* **Task**
From the listing that follows, reproduce only the lines from the one holding "Where should I" through the one holding "The width and", both included, with no pictures.

• • •

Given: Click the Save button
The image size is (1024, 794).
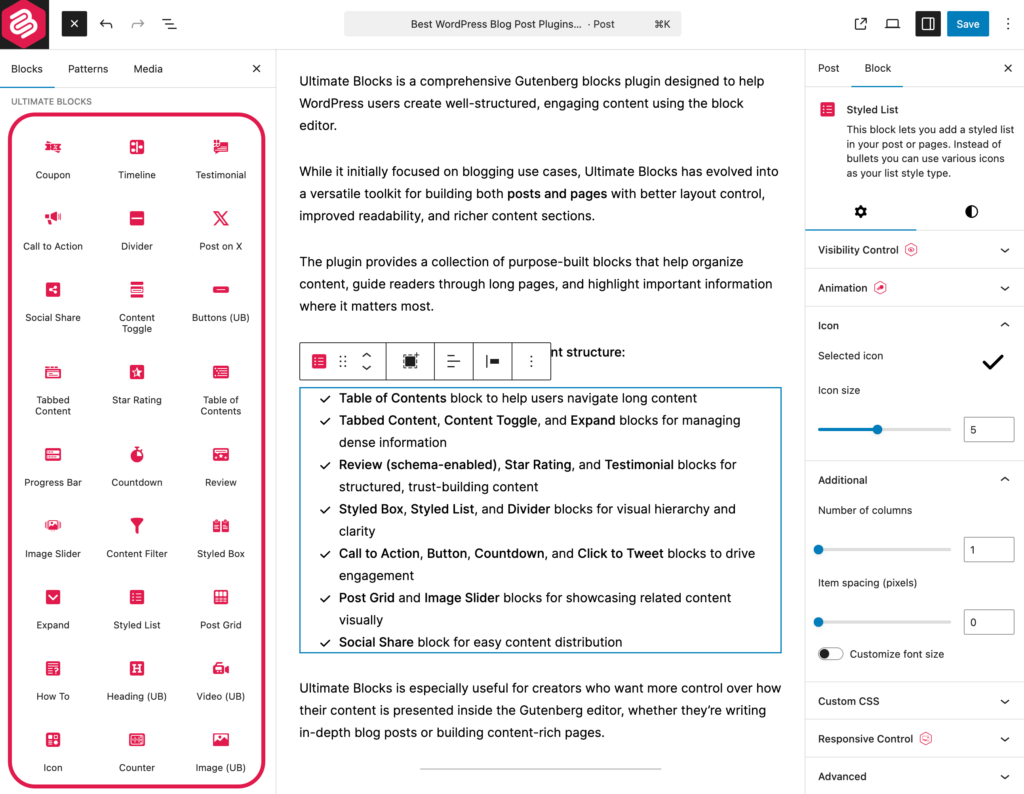Looking at the screenshot, I should (x=967, y=24).
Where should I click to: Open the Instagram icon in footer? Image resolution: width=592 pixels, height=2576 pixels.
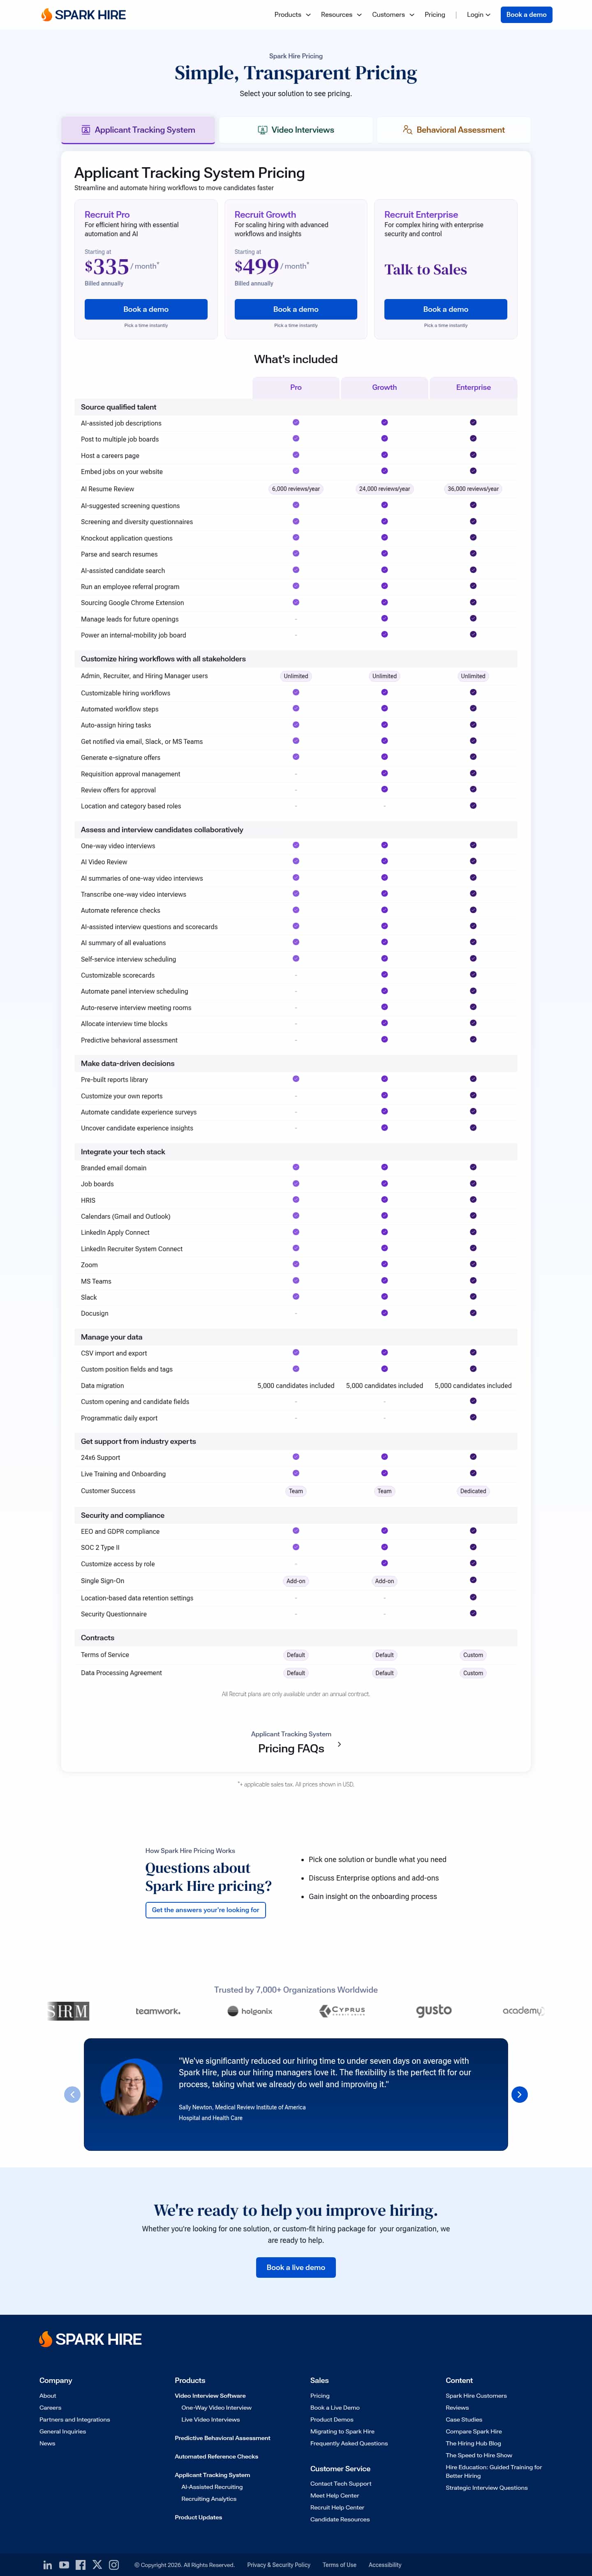coord(114,2564)
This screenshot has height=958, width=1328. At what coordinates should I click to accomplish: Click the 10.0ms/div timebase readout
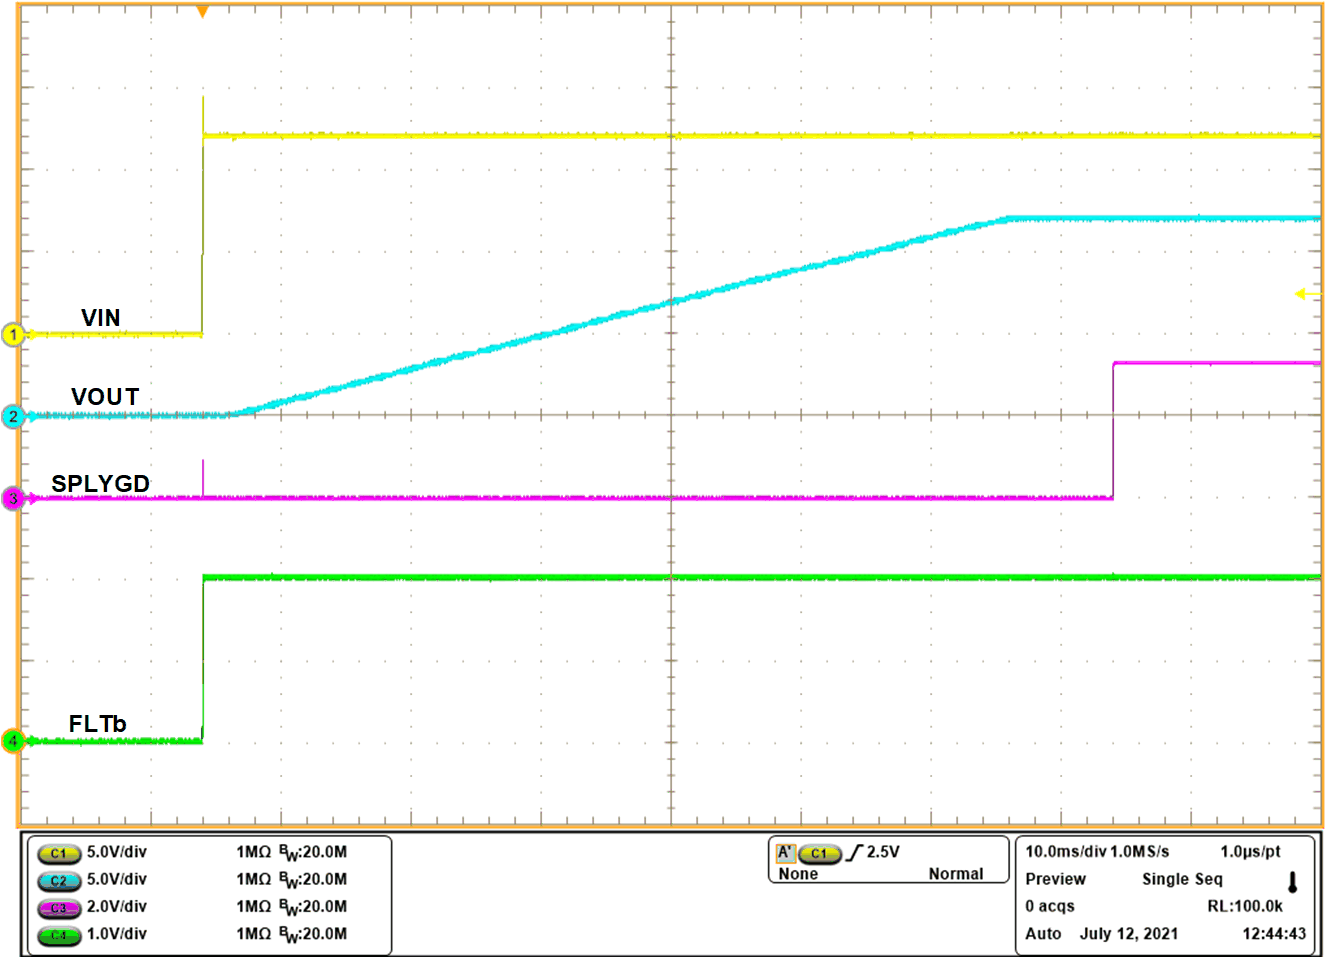click(1065, 852)
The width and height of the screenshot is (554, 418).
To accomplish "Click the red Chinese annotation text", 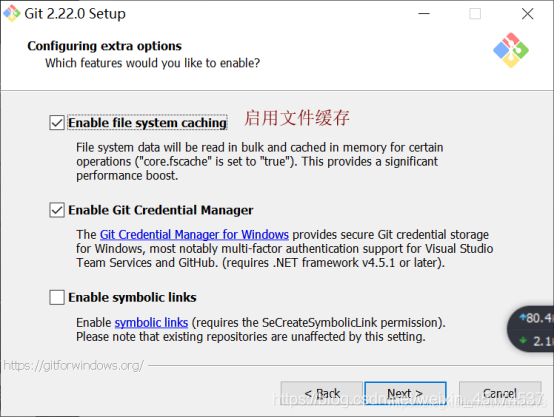I will [x=297, y=118].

• • •

* **Output of the exercise**
Where should I click to: Open the Instagram icon in footer? Image resolution: width=592 pixels, height=2576 pixels.
coord(114,2564)
This screenshot has height=958, width=1328. At what coordinates should I click to accomplish: Click the 10.0ms/div timebase readout
click(1065, 852)
The width and height of the screenshot is (554, 418).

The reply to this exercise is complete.